Finding the best products and services
Always do your research and educate yourself before you invest, or prior to signing up to any product or service, so as to minimise your risk. To find information you could:
- Research government websites like Money Smart, which is a great place to start for general information on your finances and superannuation.
- Look for reputable providers of financial products or services. Perhaps companies you have done business with before, or those referred by others. There are companies on the internet that will assist you to find the best deals for insurance, credit cards, and other financial products. CHOICE magazine can also assist with certain purchases.
- Check the ASIC website for warnings about companies and products.
- Ask family and friends who have knowledge in the particular area you are interested in, however, always make your own decision, based on your own research.
- Read books and research the internet to build your knowledge. One good reference to get you started in the share market is a book called “How to Beat the Managed Funds by 20%” by Dale Gillham. You can also search for information on the Australian Securities Exchange website.
- Do a course to get the knowledge and build your skills. This is important if you are thinking about building your own share portfolio or you want to generate a second income from the share market. Wealth Within provide accredited education to help you to more confidently invest.
Vehicles for Building Wealth
There are so many ways to build wealth, and some of the areas include Cash and Fixed Interest, Shares and other listed investments, Private investments, Property, Superannuation, and your own business. To keep it simple, most choose Cash, Shares and Property.
Remember, the greater the potential return, the higher the risk, and therefore the more knowledge you require.

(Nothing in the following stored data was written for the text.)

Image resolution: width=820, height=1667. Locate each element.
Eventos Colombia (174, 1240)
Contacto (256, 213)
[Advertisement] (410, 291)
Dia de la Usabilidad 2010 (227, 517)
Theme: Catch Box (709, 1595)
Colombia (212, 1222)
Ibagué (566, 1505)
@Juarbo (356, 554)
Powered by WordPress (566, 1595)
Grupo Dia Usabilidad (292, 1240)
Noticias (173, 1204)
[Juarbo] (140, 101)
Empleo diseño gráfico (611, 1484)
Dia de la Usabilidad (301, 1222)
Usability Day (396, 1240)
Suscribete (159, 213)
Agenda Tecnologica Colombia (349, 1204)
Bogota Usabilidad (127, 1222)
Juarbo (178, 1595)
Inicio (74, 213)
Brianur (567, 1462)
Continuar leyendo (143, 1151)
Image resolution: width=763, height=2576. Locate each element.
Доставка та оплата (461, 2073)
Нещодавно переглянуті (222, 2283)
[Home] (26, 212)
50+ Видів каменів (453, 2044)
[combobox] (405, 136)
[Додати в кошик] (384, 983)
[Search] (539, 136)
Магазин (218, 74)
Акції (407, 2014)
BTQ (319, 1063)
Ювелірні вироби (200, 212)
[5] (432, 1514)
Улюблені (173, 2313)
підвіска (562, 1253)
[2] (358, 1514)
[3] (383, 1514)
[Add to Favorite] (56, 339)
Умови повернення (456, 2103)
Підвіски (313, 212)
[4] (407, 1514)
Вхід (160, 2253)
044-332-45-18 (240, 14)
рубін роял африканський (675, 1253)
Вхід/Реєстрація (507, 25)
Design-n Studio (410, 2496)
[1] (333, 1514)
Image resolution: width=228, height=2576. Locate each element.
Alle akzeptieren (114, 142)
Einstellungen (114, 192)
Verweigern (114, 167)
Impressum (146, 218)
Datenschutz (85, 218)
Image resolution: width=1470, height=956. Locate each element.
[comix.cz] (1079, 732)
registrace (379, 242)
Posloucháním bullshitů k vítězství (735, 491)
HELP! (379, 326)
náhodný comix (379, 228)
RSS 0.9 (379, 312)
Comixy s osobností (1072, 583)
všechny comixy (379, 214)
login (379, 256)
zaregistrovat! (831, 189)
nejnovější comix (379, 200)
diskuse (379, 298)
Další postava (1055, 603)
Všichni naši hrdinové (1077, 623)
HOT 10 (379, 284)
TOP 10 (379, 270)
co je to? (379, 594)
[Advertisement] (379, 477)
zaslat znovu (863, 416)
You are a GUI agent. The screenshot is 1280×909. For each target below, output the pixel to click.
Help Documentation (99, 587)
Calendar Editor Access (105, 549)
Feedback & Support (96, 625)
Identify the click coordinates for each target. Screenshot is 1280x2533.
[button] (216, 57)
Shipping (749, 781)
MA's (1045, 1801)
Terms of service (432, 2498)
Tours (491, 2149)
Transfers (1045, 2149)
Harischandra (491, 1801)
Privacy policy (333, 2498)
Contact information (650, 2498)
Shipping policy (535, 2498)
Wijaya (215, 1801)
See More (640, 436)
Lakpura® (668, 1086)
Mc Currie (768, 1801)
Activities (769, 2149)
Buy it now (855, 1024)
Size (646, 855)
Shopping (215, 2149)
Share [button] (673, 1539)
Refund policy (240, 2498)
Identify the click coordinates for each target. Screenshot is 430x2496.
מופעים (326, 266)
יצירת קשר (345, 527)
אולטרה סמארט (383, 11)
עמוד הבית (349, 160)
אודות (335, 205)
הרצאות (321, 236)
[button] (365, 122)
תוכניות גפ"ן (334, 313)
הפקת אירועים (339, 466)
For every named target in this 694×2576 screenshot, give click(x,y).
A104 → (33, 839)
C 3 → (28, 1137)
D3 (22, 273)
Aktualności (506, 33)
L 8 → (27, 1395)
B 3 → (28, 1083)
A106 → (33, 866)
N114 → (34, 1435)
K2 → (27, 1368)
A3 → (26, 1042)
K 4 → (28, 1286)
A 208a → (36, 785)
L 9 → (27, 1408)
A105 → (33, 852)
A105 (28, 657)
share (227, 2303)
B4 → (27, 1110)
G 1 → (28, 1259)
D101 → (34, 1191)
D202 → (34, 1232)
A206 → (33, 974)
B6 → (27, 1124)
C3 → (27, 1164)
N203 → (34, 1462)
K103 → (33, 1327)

Cash investments can include Term Deposits or Bonds. Be prepared to shop around for the best rate on your term deposit but also consider the credit or risk rating of the institution. You are not going to deposit your funds with a financial institution just because they are paying a high return as you could be risking your capital. Bonds can provide better returns than cash in the bank, however, there are conditions with bonds that you need to fully understand before you invest.
When it comes to property, being smart about how you set up your loans can save you thousands over the term of the loan, so negotiate hard when you set up the loan, or get a quote from another bank and ask your current lender to match it. Don’t ever accept that a bank won’t negotiate on their lending rates. Also, consider using an offset account to minimise the interest you pay.
Finally, when making a decision about any aspect of your finances determine answers to the following three questions:
- What is my current level of knowledge, skills and experience and what do I need to do to fill the gaps?
- How much capital do I have to invest? The amount you require to start your own share portfolio will be different to what you may need to buy property. There may also be minimums for cash and bonds.
- How is my capital spread across different investments? You may find that your investments are heavily weighted to one area and therefore it may be time to better spread your risk across different investment vehicles.
- What is my investment time horizon, or when do you believe you may need to draw on the investment? Where you invest may be determined by how much time you have. For example, property generally has a long term investment horizon, so you wouldn’t be buying property if you knew you would need the money in a few years. Shares can be purchased for short, medium or long term, and cash or fixed interest investments can work the same way. With shares, the shorter the time horizon, the more knowledge you will require to invest.
Above all, have a plan for your finances and review your plan every year. Do this and the likelihood that you will achieve your WHY is very high.